Forse è un errore volerlo comprendere troppo; fondamentalmente era un analogista a sfondo religioso, che non avrebbe scritto un rigo se si fosse davvero chiarito razionalmente. In ciò Dylan fu veramente “moderno” in tutti i sensi, buoni e meno buoni, e chi lo ama non lo vorrebbe diverso.
Eugenio Montale
Guardate la foto di Dylan Thomas, fissatela attentamente e molto probabilmente non avrete affatto bisogno di questo articolo per decifrare il suo personalissimo codice poetico.

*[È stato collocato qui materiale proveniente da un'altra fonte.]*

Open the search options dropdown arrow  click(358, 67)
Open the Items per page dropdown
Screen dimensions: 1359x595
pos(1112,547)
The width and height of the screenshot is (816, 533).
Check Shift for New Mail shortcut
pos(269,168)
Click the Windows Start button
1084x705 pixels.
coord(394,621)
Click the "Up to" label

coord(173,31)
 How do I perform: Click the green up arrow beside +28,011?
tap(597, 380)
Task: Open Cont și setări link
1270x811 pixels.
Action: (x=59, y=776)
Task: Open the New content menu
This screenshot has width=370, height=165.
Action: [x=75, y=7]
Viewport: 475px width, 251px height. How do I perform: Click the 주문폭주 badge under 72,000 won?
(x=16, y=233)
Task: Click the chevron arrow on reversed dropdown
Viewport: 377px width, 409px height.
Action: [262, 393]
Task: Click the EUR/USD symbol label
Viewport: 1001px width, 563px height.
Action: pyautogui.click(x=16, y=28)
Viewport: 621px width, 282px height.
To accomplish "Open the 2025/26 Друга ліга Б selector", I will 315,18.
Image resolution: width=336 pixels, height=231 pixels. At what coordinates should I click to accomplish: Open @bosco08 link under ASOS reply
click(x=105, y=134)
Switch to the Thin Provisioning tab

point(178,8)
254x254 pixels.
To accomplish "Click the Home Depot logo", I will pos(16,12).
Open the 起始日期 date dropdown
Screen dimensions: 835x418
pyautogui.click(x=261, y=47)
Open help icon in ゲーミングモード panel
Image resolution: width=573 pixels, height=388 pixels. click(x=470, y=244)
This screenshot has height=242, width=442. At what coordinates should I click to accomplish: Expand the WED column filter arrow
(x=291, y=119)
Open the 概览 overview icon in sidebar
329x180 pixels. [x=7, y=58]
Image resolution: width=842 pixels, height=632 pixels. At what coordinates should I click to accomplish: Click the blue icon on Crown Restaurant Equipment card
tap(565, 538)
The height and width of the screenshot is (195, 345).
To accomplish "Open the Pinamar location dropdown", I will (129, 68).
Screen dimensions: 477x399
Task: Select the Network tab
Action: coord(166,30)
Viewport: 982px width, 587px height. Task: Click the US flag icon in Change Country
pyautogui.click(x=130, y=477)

E’ il volto di un uomo fatto e compiuto ma ha in sé qualcosa di immaturo, e gli occhi bassi fissi sulla carta sembrano cercare risposte. Risposte che, come sosteneva Montale, non ha mai trovato, e non per vigliaccheria o incapacità nello scrutare sé stesso. Le domande di Dylan Thomas semplicemente non hanno risposta o se preferite, la risposta razionale convive e si annulla nel suo esatto contrario, lasciando il dubbio come un germoglio nella testa del poeta; germoglio che darà poi i suoi frutti sulla carta. La poesia con cui Thomas divenne celebre inizia così:
La forza che attraverso la verde miccia sospinge il fiore
Sospinge la mia verde età; quella che spacca le radici
agli alberi
E’ la mia distruttrice.
C’è una contemporaneità straniante in questi versi, tra la vita che sboccia e quella che muore, prima sospinta e poi uccisa dalla stessa, medesima forza; la crescita vista dal punto di vista finale non è altro che un avvicinarsi a tale punto. Il tema degli opposti che si incontrano-scontrano, della creazione-distruzione, è il fulcro della poetica di Thomas (e sicuramente anche della sua stessa vita), ed probabilmente è anche il motivo per cui molti ritengono ‘ostica’ la sua poesia, che attraverso rapide successioni di immagini confonde una cosa col suo opposto, ribalta il rapporto causa-effetto, facendo un larghissimo uso di metafore e usando una terminologia ricchissima da cui è evidente l’ossessione di Thomas per ogni singola parola. E sullo sfondo di questa continua lotta tra vita e morte, cosa ci troviamo? Dove si muovono entrambe, in maniera inquieta e imprevedibile? In una natura aspra e al contempo romantica, come quella della sua terra d’origine (il Galles), pantheon gigantesco dove altre figure sono partecipi dello scontro che si svolge sotto i loro occhi, una natura nella quale quindi tutte le contraddizioni sfociano e si placano. Una concezione non distante dallo sturm und drang ottocentesco, che si traduce in versi che coniugano la visionarietà di Blake e la foga di Rimbaud, senza risultare però assolutamente schiacciati da tali modelli che lo stesso poeta ammette di avere come ‘numi tutelari’. Ma aldilà di tutte le considerazioni a posteriori, vale quanto affermato dallo stesso Dylan Thomas in una famosa lettera: …la vita in ogni mia poesia emerge dal centro; un’immagine deve nascere e morire in un’altra. Dal loro inevitabile conflitto – inevitabile a causa della natura creativa, ricreativa, distruttiva e contraddittoria del centro motivazionale, l’utero della guerra – cerco di costruire quella pace momentanea che è poesia.